A production-grade microservices deployment running on Amazon EKS, designed to demonstrate cloud-native architecture and DevOps best practices. This project showcases container orchestration, infrastructure automation, monitoring, and cost optimization techniques.

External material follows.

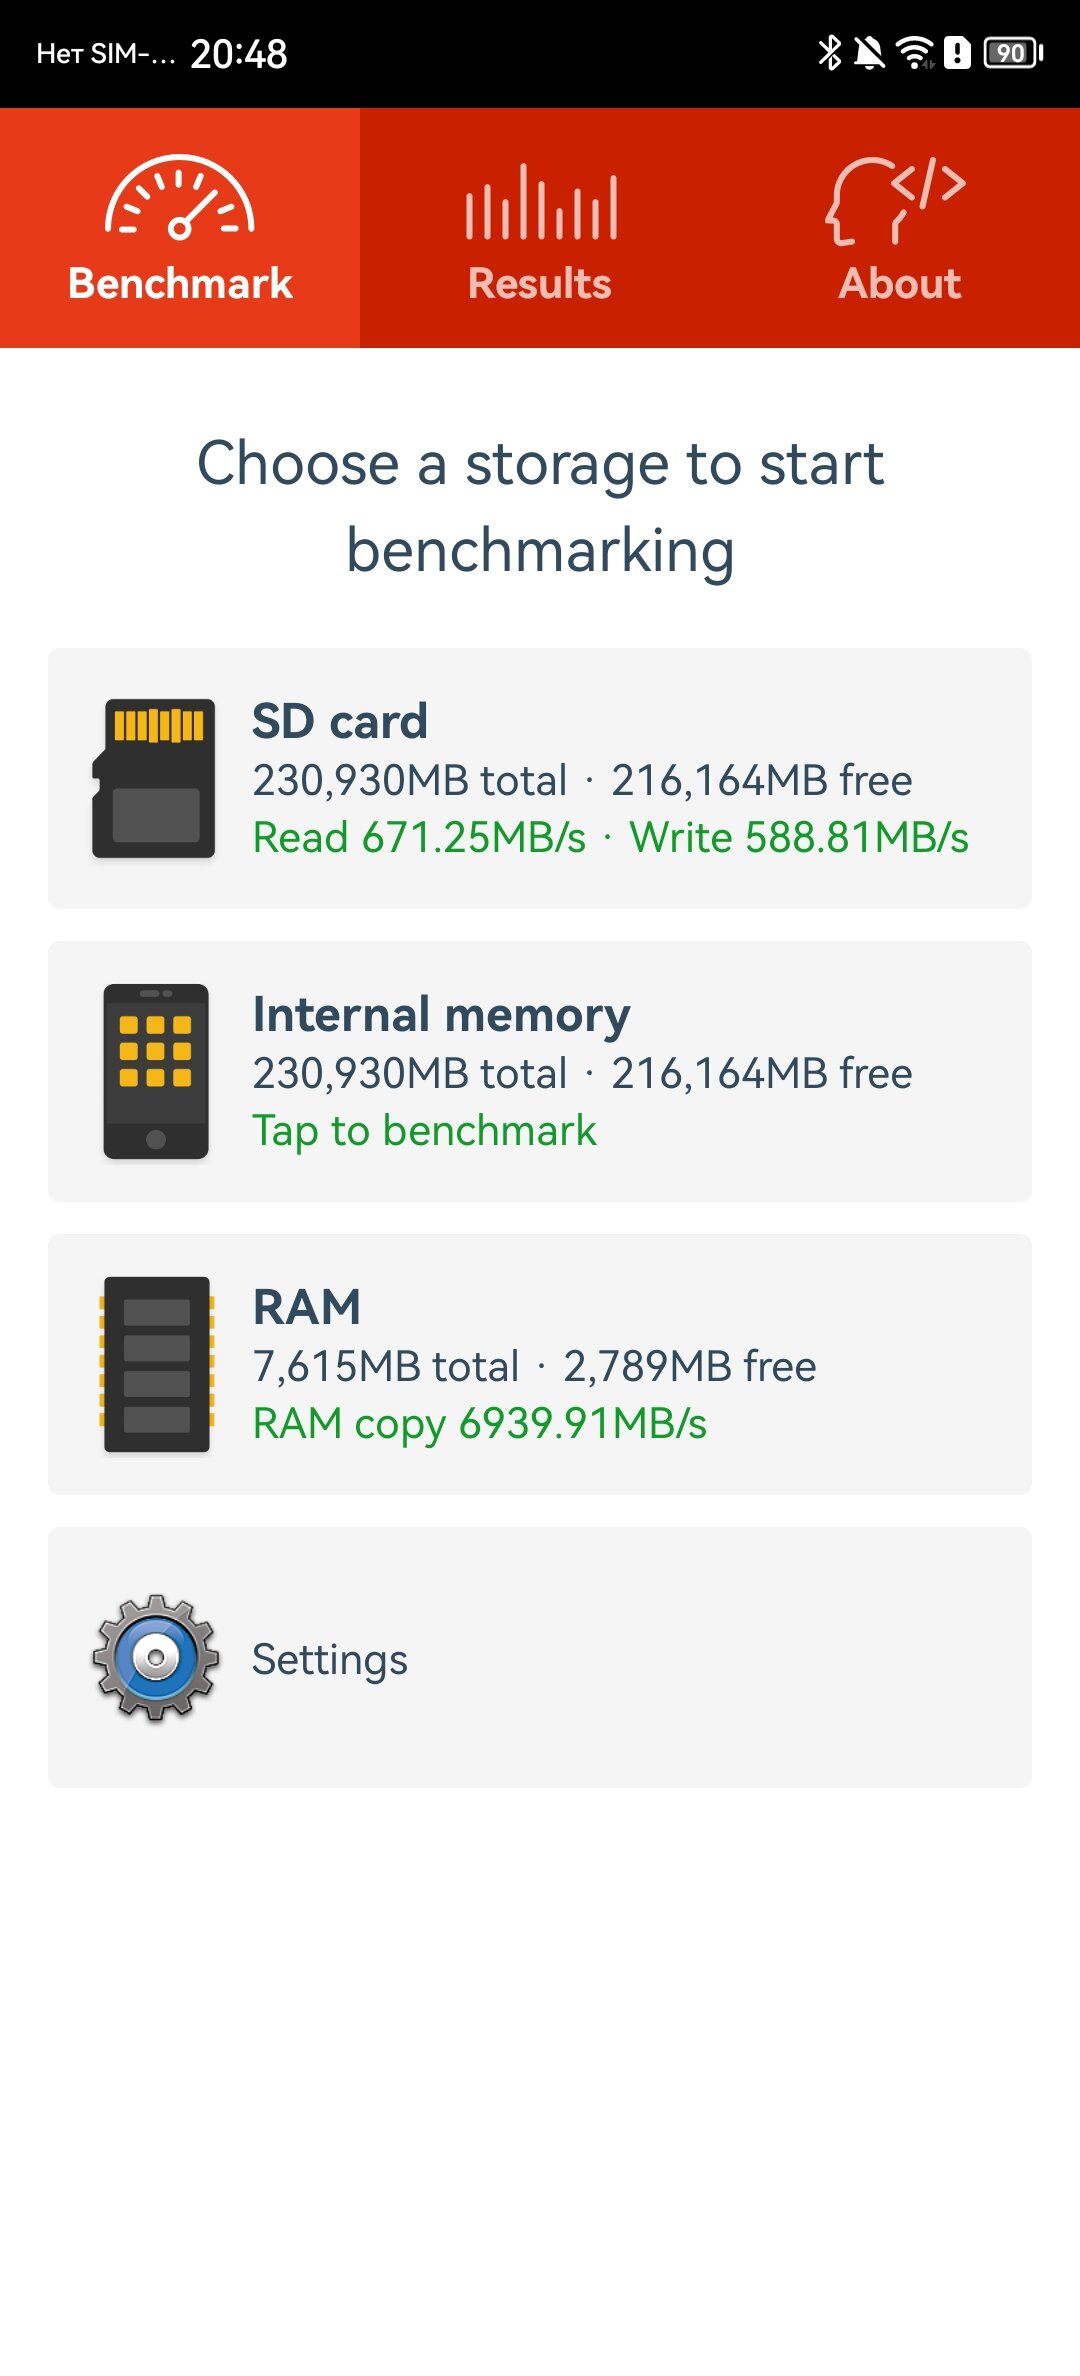Open the Settings gear icon
Viewport: 1080px width, 2376px height.
tap(156, 1657)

I built this to show hands-on experience with enterprise Kubernetes deployments. Instead of just running containers locally, this demonstrates real-world cloud infrastructure: multi-AZ networking, autoscaling, monitoring, and infrastructure as code. It's the kind of setup you'd see in a production environment, just optimized for cost.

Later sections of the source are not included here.